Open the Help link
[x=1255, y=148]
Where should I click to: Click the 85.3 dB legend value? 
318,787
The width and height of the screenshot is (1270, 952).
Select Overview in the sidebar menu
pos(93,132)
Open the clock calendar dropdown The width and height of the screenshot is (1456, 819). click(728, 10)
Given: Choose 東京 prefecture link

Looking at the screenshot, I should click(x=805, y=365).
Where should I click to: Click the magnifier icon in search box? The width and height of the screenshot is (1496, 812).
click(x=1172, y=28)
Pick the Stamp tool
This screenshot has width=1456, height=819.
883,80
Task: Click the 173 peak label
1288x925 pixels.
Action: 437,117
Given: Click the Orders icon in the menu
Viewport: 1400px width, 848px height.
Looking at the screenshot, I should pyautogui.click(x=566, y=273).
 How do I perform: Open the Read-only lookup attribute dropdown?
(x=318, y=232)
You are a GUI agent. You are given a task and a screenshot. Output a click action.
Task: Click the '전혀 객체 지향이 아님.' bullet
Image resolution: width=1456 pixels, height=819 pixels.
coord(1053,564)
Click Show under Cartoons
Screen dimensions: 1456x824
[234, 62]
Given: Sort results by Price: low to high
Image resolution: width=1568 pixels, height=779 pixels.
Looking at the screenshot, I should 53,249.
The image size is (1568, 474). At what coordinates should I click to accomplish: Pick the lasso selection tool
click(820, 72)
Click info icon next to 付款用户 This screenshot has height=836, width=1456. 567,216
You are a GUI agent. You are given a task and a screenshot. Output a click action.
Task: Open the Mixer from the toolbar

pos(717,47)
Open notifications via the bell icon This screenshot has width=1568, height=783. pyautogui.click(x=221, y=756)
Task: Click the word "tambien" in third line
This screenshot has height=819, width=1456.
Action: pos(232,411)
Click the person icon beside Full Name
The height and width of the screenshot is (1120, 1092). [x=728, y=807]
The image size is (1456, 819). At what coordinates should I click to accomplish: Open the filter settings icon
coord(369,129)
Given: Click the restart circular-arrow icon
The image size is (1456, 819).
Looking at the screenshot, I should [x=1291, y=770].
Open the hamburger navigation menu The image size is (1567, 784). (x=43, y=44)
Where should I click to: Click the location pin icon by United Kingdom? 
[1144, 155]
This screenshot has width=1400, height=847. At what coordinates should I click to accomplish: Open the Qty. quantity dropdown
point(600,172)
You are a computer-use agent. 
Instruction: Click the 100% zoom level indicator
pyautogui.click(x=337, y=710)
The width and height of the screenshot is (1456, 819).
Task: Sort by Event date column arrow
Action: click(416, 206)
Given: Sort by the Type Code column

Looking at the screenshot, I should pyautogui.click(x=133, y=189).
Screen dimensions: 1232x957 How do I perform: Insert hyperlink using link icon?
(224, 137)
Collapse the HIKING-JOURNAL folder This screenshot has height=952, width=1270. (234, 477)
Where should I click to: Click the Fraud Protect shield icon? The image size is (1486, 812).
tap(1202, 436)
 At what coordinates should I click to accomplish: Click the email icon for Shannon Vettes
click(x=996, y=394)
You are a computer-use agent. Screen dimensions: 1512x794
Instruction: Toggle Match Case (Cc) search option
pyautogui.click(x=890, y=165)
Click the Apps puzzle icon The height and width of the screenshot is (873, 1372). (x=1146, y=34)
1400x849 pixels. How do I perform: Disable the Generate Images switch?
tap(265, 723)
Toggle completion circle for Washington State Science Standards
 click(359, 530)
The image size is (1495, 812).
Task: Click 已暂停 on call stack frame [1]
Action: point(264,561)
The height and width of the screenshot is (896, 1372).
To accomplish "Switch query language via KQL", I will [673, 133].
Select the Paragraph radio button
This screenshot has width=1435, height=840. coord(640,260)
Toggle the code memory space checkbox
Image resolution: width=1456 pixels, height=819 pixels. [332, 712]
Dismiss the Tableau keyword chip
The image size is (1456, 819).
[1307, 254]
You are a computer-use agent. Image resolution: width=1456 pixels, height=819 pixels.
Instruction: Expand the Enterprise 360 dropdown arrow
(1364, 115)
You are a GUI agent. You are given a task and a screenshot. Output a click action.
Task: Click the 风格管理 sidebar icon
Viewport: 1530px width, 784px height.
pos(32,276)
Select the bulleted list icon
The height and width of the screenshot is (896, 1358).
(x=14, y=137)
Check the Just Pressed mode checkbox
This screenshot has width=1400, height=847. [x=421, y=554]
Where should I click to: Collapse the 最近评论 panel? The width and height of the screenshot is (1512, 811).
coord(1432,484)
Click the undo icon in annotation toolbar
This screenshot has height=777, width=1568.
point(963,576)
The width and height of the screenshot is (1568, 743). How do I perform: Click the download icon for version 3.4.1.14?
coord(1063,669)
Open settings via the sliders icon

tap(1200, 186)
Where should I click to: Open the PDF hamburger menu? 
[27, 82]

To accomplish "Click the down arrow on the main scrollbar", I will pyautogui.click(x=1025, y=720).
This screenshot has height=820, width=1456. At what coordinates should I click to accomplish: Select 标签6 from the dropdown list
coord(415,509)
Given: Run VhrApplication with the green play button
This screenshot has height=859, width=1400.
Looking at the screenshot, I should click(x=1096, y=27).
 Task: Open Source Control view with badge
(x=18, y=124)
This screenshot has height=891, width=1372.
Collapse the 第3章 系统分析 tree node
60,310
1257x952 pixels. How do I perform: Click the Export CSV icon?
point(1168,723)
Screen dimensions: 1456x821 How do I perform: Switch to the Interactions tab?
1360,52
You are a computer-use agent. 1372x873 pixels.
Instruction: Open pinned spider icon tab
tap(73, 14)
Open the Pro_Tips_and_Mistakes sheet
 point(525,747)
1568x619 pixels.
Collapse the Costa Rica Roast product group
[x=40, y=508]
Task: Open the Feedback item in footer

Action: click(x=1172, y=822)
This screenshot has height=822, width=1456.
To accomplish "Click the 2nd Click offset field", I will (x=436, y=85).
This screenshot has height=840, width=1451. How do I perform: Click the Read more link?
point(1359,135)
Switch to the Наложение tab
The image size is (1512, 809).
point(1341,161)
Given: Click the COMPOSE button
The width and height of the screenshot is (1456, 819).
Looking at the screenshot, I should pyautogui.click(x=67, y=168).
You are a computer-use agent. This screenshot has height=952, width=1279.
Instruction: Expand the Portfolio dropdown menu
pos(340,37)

---+---

Exercise brief — Using the data above, return each line that includes the word "will".

Answer box —
To accomplish "Switch query language via KQL", I will [673, 133].
To accomplish "Click the down arrow on the main scrollbar", I will pyautogui.click(x=1025, y=720).
To accomplish "Click the 2nd Click offset field", I will (x=436, y=85).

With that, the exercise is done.